Actress Gabrielle Union penned an essay for Time Magazine where she opens up about her journey with surrogacy. The Being Mary Jane star welcomed her first biological child with her husband, former NBA player Dwayne Wade, in 2018, a daughter named Kaavia James Union Wade.
Gabrielle begins her article by sharing that in 2016, her doctor Kelly Baek tol her, “Your best chance for a healthy baby would be surrogacy.” The actress went on to share what her thoughts were at that moment. “I had been through an adenomyosis diagnosis and more miscarriages than I could confidently count, and all I could do was nod. I was not ready to do that. I wanted the experience of being pregnant. To watch my body expand and shift to accommodate this miracle inside me.”
For the next year, Gabrielle instead opted to try IVF cycles, which were unsuccessful. She then decided to try something different. She considered taking Lupron, “which basically quiets the adenomyosis.” Her doctor told her that her chances of bringing a baby to term were 30% with this method. The side effects of taking this drug, however, are intense. But instead of taking this route, Dwayne said something that changed her mind. “You’ve done enough.”
Upon hearing those words, Gabrielle was displeased. “I was fighting with my husband about what was best for my body? Did he really think that surrogacy and a baby was our chance to set it right? To rebalance?” she wrote. But Dwayne was unwavering. He told her, “As much as we want this baby, I want you. We’ve lost too much in our relationship for me to be okay with encouraging you to do one more thing to your body and your soul.
Gabrielle was nervous about getting started with her surrogacy journey. She met anonymously with a potential surrogate over the phone, connected and went through the process with their agency and Gabrielle’s doctor, and ultimately met. It turned out that her surrogate, Natalie, was a big fan of Gabrielle’s. “This is such a trip,” she said when they met face-to-face. “I have your book on hold at four different libraries.” The Bring It On star described Natalie and her husband as, “Free spirits with an aura of goodness to them. They had an easy rapport and were affectionate with each other. I hadn’t known that would be so important to me, knowing that she had a partner in this.”
As grateful as she was to her surrogate, seeing another woman carry her baby was difficult for her. “This growing bump that everyone thought I wanted to see was now a visual manifestation of my failure. I smiled, wanting to show I — we — were so happy and grateful. But part of me felt more worthless.” Seeing her daughter on the ultrasound brought back the memories of the babies she had lost. “When I miscarried in the first trimester, I never thought I had lost a baby baby. I had never let it count. Looking at the screen, I understood how many potential babies I had lost.”
At the five-month mark of Natalie’s pregnancy, Gabrielle finally allowed herself to be excited about her daughter’s arrival. She and Dwayne were in Beijing with friends. He was so sure and excited about this pregnancy that he revealed they were expecting, something they had never done before when they had been pregnant. They celebrate the news and Dwayne decided he wanted to get a tattoo of his daughter’s name, a name that had been on Gabrielle’s wish list for decades.

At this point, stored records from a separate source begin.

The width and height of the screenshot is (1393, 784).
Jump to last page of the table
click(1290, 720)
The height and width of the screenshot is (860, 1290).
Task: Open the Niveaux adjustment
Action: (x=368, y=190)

As they sat in the tattoo parlor, Gabrielle had a thought. “I thought of something he [Dwayne] would sometimes say to himself and to others: ‘My belief is stronger than your doubt.’ He usually said this when he was counted out after an injury, or walking away from a deal everyone thought he was crazy to turn away. But this was different. I didn’t know if his belief was strong enough for both of us.”
A few months later, Natalie gave birth to Kaavia via emergency c-section. “My body seized in a full release of every emotion,” Gabrielle wrote on seeing Kaavia for the first time. “Relief, anxiety, terror, joy, resentment, disbelief, gratitude . . . and also, disconnection. I had hoped that the second I saw her, there would be a moment of locking in. I looked over at Natalie and her husband. There was a stillness to them. I looked at Kaavia James on the table, and then back at them. It took all of us to create her, so I wanted to share this time with them.”
Gabrielle closed out her essay by sharing her fears. “I will always wonder if Kaav would love me more if I had carried her. Would our bond be even tighter? And Dwyane leaves me with another riddle that has no answer. I can never know if my failure to carry a child put a ceiling on the love my husband has for me.” She concluded her story by writing, “If I am telling the fullness of our stories, of our three lives together, I must tell the truths I live with. And I have learned that you can be honest and loving at the same time.”
Thank you so much to Gabrielle for sharing her story candidly and with beautiful truth.